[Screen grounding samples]
▬▬▬▬▬▬

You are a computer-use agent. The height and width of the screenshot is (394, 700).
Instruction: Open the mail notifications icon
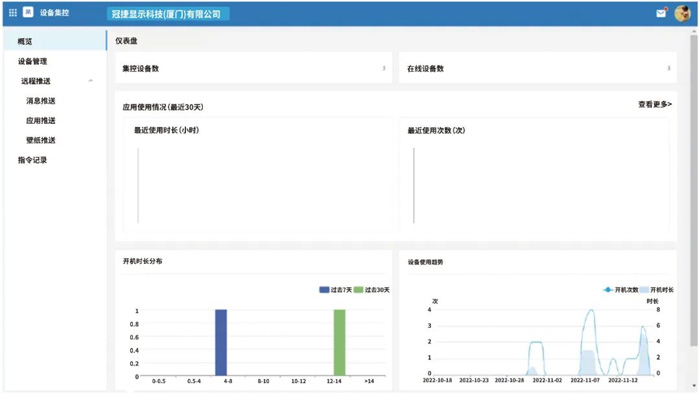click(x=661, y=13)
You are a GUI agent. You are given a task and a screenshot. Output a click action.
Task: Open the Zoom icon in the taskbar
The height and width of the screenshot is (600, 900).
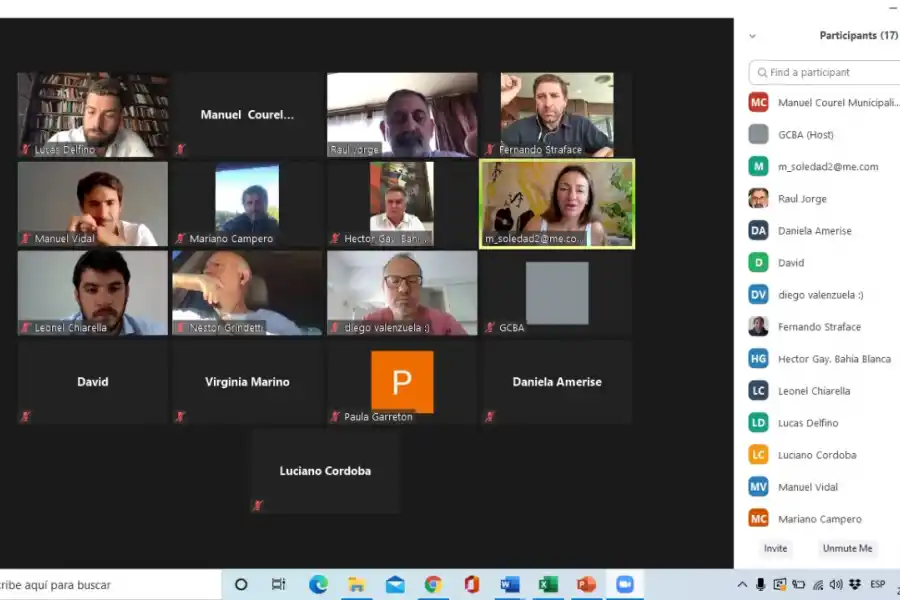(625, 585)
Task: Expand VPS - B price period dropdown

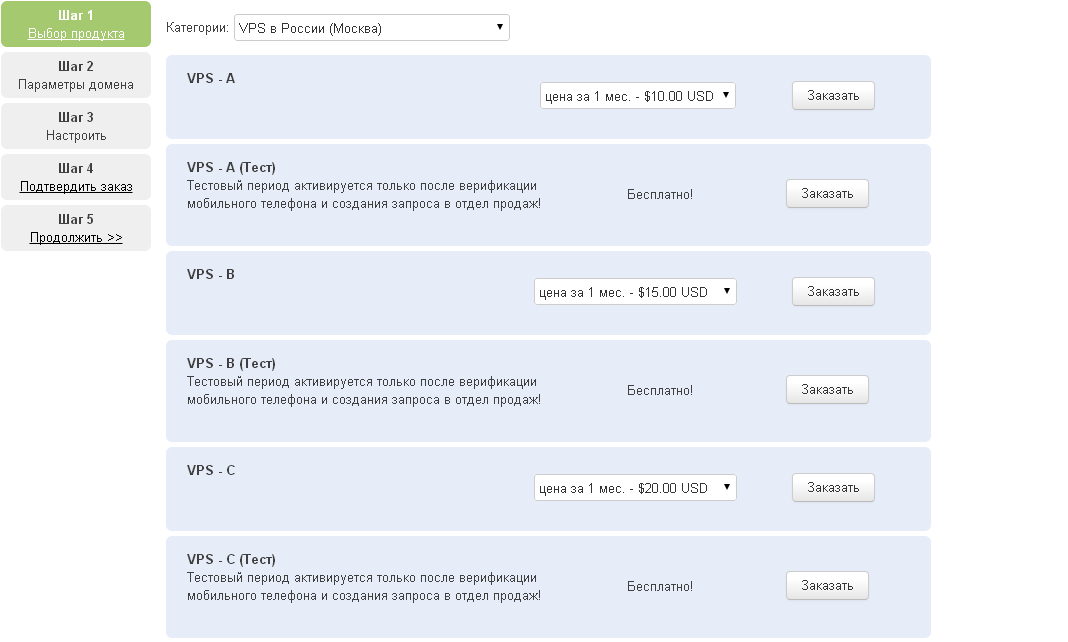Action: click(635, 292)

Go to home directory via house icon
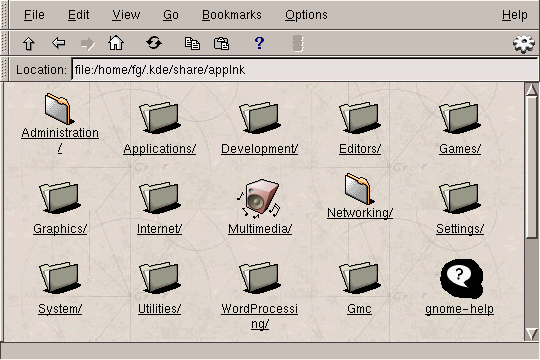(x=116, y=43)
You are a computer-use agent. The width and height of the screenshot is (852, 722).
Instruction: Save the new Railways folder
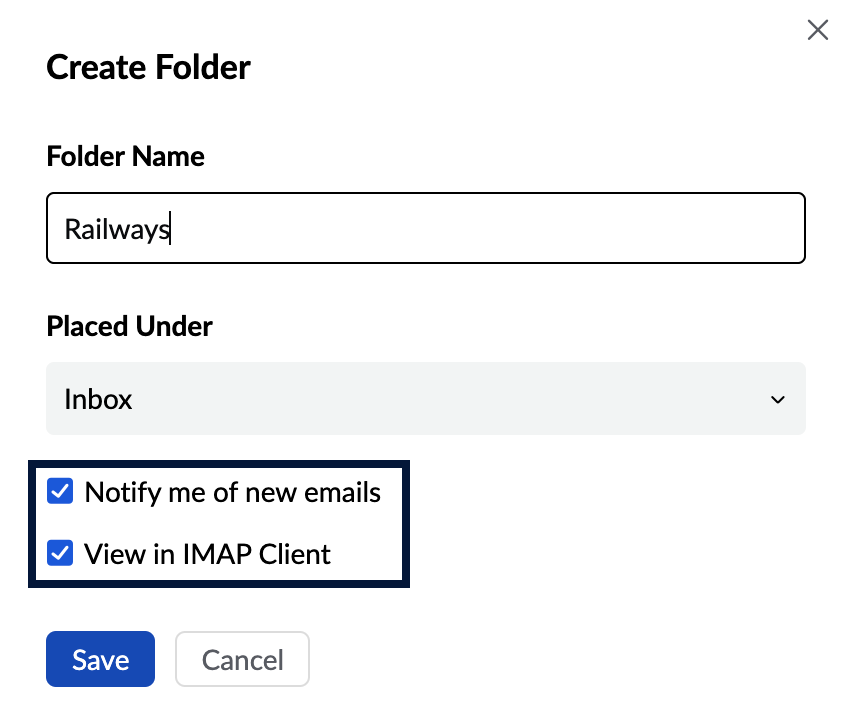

▬▬▬▬▬▬

EXERCISE DETAILS
Could you repeat all of the material above with "screenshot" swapped for "screen image" everywhere, changing nothing else and leaving out the pictures?

WRITTEN SOLUTION
You are a computer-use agent. The height and width of the screen image is (394, 700).
Instruction: Open the mail notifications icon
click(x=661, y=13)
You are a GUI agent. You are given a task and a screen image. Output a click action.
Task: Open the Zoom icon in the taskbar
The height and width of the screen image is (600, 900).
(625, 585)
Task: Expand VPS - B price period dropdown

Action: click(635, 292)

Go to home directory via house icon
(x=116, y=43)
You are a computer-use agent. The width and height of the screen image is (852, 722).
Instruction: Save the new Railways folder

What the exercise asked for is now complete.